The chairman of the Commodity and Financial Trade Commission J. Christopher Giancarlo has once again predicted that bitcoin and other cryptocurrencies will flourish especially in countries with weak currencies.
The CFTC chair, while speaking in an interview with CNBC said that there will always be demand for bitcoin. “I personally think that cryptocurrencies are here to stay,” he said adding that he believes there is a future for them.
He suggested that cryptocurrency will play a bigger role in the day to day activities of people more than it does at the moment.
I’m not sure they ever come to rival the dollar or other hard currencies, but there’s a whole section of the world that is really hungry for functioning currencies that they can’t find in their local currencies. There’s 140 countries in the world, every one of them has a currency. Probably 2/3 are not worth the polymer or the paper they’re written on, and those parts of the world rely on hard currencies. Bitcoin cryptocurrency may solve some of the problems.”
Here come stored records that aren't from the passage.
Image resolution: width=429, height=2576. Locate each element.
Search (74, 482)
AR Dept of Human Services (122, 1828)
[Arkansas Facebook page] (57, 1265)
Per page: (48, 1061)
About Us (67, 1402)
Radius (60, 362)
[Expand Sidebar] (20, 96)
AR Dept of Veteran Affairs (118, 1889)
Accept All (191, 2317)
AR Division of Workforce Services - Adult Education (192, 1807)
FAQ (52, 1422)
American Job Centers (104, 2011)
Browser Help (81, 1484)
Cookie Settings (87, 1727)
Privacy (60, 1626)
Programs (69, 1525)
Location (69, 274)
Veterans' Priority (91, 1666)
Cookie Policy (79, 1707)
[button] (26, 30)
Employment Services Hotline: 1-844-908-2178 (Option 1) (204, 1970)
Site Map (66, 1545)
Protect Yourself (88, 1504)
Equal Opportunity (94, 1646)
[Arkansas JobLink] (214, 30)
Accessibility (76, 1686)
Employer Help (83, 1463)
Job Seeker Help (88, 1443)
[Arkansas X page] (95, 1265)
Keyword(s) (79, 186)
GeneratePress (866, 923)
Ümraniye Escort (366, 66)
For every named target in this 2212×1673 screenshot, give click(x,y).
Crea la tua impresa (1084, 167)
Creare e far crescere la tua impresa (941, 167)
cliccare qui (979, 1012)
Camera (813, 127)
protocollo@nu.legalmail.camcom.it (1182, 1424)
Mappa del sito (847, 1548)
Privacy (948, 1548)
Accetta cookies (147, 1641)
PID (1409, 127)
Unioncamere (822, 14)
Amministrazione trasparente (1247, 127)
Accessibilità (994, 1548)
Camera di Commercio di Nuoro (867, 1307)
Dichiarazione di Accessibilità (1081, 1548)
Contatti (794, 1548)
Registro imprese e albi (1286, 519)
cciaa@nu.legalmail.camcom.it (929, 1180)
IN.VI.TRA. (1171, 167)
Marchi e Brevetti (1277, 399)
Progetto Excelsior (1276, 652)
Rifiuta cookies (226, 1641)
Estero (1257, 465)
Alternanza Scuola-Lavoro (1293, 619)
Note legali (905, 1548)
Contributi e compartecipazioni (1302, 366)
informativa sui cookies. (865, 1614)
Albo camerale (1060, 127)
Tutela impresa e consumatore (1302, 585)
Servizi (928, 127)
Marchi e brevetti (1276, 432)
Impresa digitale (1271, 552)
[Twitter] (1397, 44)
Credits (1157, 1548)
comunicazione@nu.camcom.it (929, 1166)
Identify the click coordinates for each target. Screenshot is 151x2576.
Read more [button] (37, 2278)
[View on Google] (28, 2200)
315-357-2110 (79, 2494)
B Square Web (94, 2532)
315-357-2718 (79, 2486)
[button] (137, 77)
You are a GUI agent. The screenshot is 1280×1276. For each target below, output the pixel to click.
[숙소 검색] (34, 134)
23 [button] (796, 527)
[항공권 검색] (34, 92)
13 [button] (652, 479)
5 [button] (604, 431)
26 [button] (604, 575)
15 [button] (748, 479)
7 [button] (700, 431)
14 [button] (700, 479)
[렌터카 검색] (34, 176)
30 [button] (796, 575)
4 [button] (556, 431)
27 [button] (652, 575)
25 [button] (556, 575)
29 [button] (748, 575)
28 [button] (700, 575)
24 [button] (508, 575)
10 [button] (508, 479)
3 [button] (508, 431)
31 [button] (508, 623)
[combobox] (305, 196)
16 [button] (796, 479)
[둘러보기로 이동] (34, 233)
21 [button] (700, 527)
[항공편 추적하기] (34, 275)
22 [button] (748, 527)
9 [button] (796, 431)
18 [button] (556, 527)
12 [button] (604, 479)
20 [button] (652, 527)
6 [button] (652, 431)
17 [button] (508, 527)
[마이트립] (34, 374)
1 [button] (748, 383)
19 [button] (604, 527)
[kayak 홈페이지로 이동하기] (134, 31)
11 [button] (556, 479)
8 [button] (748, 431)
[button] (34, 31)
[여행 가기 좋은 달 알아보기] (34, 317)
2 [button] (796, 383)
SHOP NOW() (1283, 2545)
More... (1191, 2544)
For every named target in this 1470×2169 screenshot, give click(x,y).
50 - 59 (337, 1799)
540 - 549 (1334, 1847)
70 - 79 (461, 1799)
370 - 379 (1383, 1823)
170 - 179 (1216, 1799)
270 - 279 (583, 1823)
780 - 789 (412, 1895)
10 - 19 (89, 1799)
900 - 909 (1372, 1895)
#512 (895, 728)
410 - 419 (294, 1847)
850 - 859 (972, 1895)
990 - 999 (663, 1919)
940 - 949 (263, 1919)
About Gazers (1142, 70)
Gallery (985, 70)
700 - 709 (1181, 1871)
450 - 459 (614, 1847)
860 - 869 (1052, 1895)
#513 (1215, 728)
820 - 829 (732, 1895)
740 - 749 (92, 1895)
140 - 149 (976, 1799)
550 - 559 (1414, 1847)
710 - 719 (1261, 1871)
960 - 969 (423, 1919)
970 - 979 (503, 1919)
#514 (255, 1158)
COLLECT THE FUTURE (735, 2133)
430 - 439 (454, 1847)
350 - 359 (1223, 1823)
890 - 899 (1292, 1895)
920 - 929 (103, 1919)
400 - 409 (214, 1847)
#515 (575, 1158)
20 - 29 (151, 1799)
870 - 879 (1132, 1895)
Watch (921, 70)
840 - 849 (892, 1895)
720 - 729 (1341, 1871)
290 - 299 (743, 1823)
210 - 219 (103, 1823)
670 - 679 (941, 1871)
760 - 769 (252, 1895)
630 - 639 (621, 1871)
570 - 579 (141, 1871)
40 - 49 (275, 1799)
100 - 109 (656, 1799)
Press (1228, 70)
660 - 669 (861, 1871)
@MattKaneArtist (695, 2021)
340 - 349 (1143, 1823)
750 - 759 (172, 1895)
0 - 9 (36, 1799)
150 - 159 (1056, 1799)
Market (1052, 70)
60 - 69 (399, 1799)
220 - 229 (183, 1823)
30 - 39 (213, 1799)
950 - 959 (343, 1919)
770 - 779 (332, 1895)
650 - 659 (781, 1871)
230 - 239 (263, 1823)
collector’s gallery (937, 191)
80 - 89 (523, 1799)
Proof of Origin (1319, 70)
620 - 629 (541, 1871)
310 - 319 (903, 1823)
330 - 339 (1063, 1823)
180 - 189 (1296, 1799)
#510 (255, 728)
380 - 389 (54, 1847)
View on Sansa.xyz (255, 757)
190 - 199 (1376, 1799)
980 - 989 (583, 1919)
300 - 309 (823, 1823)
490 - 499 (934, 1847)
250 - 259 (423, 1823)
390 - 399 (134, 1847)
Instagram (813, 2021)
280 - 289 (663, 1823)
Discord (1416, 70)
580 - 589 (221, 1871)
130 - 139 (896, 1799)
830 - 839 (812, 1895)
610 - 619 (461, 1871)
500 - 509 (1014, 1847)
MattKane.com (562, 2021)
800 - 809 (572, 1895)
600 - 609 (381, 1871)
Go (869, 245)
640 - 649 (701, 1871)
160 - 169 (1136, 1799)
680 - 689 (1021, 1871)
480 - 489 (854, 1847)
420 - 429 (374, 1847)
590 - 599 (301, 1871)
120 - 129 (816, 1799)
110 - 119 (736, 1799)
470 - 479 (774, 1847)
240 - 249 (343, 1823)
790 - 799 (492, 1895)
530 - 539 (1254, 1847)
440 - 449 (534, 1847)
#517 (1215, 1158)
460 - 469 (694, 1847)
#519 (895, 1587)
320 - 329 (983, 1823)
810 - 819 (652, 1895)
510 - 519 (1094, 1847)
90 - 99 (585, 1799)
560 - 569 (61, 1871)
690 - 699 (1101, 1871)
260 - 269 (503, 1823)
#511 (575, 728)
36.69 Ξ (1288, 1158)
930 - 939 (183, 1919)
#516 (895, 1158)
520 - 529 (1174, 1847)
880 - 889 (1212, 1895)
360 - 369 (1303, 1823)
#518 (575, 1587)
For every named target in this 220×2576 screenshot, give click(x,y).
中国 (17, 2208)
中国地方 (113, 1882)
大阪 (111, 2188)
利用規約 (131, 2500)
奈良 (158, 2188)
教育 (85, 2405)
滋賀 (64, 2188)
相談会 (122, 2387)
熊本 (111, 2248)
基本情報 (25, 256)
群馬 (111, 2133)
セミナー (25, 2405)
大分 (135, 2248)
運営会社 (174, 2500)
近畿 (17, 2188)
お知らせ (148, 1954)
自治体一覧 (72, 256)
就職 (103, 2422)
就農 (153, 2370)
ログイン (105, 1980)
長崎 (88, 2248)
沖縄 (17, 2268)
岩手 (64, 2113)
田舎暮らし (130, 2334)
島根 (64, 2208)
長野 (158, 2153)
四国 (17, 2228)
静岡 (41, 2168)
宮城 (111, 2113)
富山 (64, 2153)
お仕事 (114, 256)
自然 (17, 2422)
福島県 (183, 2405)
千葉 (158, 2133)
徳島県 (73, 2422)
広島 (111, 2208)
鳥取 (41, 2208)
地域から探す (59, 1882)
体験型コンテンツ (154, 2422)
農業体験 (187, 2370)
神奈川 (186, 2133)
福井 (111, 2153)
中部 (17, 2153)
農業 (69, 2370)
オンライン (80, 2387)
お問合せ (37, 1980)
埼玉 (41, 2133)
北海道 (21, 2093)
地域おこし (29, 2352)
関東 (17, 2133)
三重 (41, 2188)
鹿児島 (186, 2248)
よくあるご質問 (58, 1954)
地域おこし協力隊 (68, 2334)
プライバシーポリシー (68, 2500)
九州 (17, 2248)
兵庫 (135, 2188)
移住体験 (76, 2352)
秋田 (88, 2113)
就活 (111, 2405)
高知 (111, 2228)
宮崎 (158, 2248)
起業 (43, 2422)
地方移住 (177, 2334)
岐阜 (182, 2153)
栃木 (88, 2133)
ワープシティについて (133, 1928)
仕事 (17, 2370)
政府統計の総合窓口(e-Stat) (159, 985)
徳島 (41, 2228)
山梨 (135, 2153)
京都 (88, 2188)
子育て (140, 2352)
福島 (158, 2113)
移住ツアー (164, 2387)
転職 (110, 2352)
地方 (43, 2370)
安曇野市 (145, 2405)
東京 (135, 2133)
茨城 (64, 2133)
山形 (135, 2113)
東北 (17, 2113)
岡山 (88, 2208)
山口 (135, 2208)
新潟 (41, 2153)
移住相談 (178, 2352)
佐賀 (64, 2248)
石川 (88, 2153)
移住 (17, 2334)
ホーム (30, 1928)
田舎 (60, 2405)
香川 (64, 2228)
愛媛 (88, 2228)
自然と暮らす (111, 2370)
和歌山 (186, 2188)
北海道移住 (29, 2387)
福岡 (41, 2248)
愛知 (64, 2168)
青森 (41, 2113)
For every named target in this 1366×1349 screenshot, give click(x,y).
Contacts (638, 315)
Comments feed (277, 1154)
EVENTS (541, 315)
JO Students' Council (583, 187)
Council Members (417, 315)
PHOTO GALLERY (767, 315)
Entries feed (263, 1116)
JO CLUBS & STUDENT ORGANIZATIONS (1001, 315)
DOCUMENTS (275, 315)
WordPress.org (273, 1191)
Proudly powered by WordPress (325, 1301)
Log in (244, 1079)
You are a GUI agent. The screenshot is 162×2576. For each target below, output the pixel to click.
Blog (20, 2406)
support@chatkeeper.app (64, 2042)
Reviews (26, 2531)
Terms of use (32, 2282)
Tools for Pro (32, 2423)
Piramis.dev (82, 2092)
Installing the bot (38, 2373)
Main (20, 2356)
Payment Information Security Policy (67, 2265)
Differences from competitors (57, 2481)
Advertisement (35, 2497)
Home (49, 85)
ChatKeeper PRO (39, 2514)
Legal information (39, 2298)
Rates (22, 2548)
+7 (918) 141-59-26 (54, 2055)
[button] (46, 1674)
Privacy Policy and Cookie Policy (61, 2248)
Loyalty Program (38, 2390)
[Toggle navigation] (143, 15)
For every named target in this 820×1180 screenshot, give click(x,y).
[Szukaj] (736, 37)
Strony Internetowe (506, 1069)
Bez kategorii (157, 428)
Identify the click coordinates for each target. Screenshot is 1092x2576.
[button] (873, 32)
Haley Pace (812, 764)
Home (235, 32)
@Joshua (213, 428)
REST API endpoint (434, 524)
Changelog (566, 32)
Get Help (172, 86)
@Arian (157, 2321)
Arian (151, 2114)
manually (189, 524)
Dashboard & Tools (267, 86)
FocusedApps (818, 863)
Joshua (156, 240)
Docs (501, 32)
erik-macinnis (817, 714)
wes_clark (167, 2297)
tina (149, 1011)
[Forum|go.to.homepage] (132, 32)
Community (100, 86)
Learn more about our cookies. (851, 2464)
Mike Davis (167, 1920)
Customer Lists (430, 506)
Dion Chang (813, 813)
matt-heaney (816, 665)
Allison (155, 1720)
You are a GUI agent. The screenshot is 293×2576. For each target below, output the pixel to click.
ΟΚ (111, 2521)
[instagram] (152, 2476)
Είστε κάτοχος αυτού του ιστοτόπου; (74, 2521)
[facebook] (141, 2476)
Countries with high levels of inflation like Venezuela are already looking toward cryptocurrency. Venezuela became the first country to launch a state-owned cryptocurrency, the Petros. Also in Iran, the demand for bitcoin spiked as looming US sanctions caused its economy and currency to plunge.
Giancarlo’s remarks go contrary to the prevalent view of cryptocurrencies in regulatory circles. Most regulators focus on the dangers associated with cryptos referring to it as a bubble which would fail to meet the role of money.
Giancarlo too does not see bitcoin or any other cryptocurrency sweeping away the U.S. dollar anytime soon. He explained it would be a rather slow and thoughtful process for it to be adopted in the United States.
“There’s no question that the United States is leading in a number of areas. But there’s other areas as well of innovation where I think it makes sense for us to take a little bit more of a thoughtful and intelligent approach, just as the US Congress did 20 years ago in the early days of the internet,” he concluded.